Most Web pages are designed for display on a desktop or laptop display screen. Such display screens have somewhat consistent sizes and aspect ratios, which allows the Web page designer to make certain assumptions about the layout of text, graphics, and logical sections of the Web page. For example, Web pages are designed to place advertisements, controls, links, text, and other content within the anticipated bounds of a desktop or laptop display screen.
One problem with this existing approach is that the incompatible sizes and aspect ratios of handheld devices or large screen displays do not accommodate a typical Web page designed for a desktop or laptop system. For example, FIG. 1 illustrates three parts of a Web page 100 as shown on a handheld device at different horizontal scroll points. An article 110 from Slate, an online magazine, is too wide to be displayed on a handheld device without horizontal scrolling. To read the article 110, the user must scroll horizontally back and forth as each line of text is read. This approach has very negative usability characteristics, including the loss of spatial context perceivable by the user. Users are relatively comfortable with scrolling down to read text, but users are less comfortable with horizontal scrolling (back and forth), particularly with every line of text. Likewise, if the Web page is displayed on a large screen display, such as in a convention hall in which the display is zoomed in to make the text large enough for the audience members to see, repeated horizontal scrolling is unworkable for most audiences.

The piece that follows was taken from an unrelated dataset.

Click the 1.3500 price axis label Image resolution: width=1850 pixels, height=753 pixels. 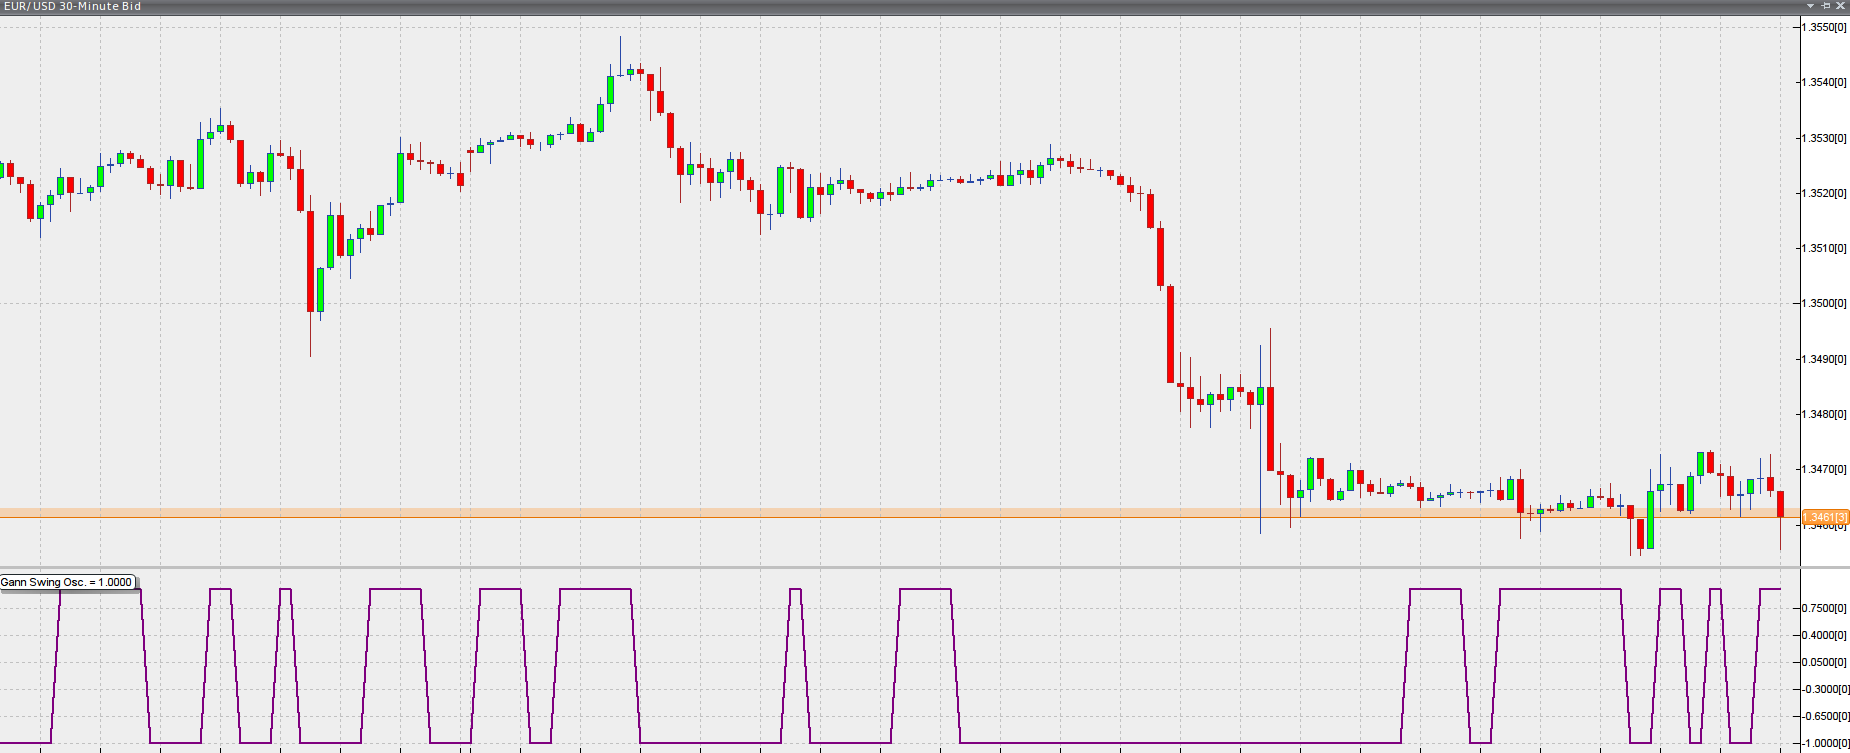1824,303
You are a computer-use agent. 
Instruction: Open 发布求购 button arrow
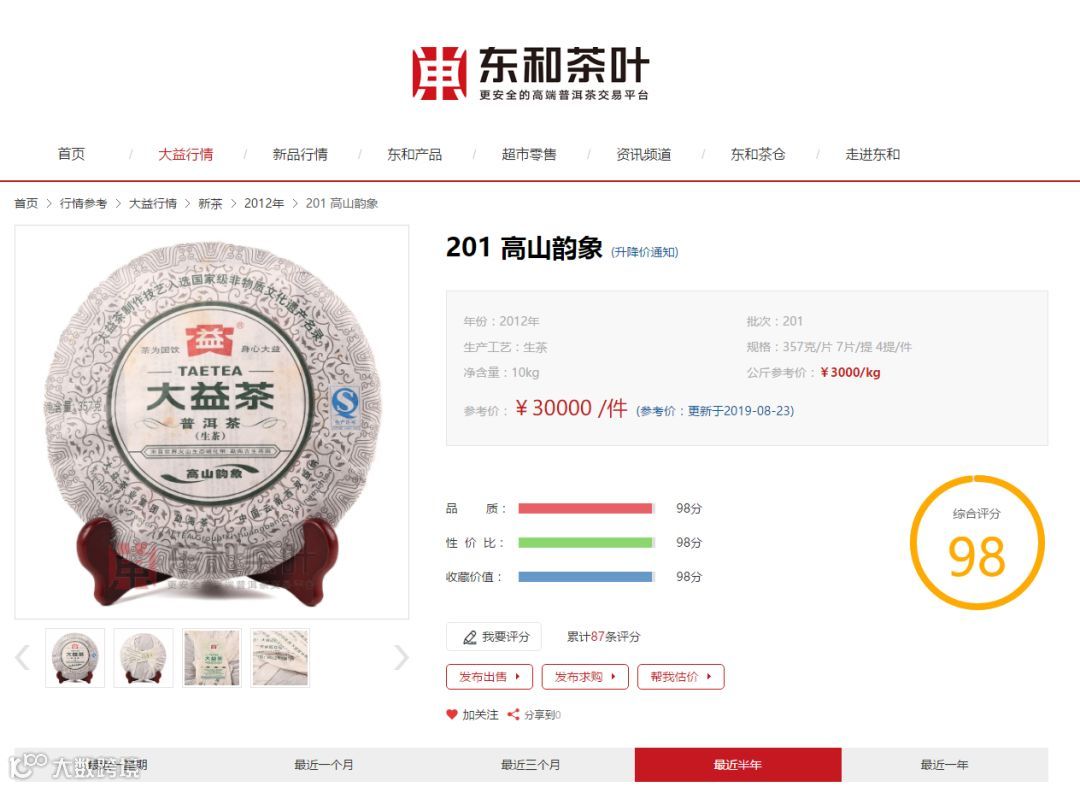pos(613,677)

In addition, for Web pages with multiple sections of layout, such as the page shown in FIG. 3, multiple peripheral sections may take up valuable display real estate in a handheld device or large screen display. As shown by display 102 of FIG. 1, the inclusion of section 104 in the display 102 severely limits the amount of section 110 displayed in the first horizontal position, thereby contributing to the need to scroll horizontally in order to read the article in section 110.
The problem of viewing Web pages on a small screen, such as that of a handheld device or PDA, is particularly emphasized when a user is searching the Web. For example, when viewing the search results from a popular Web search engine, such as www.google.com, references or links to Web pages satisfying the specified search criteria are listed on the search results Web page. However, after selecting one of the links to a search result target page, it is difficult for a user to quickly find the search-criteria-satisfying elements (i.e., search hits) of the resulting Web page because of the small size of the handheld device's display. A zooming operation can help to make the text readable, but, with the display zoomed, portions of the search results target page are typically obscured and spatial context is lost. Again, inconvenient horizontal scrolling, for example, may be required to incrementally view the entire page. Therefore, the options of zooming and scrolling do not provide a convenient and comfortable user interface for a search tool.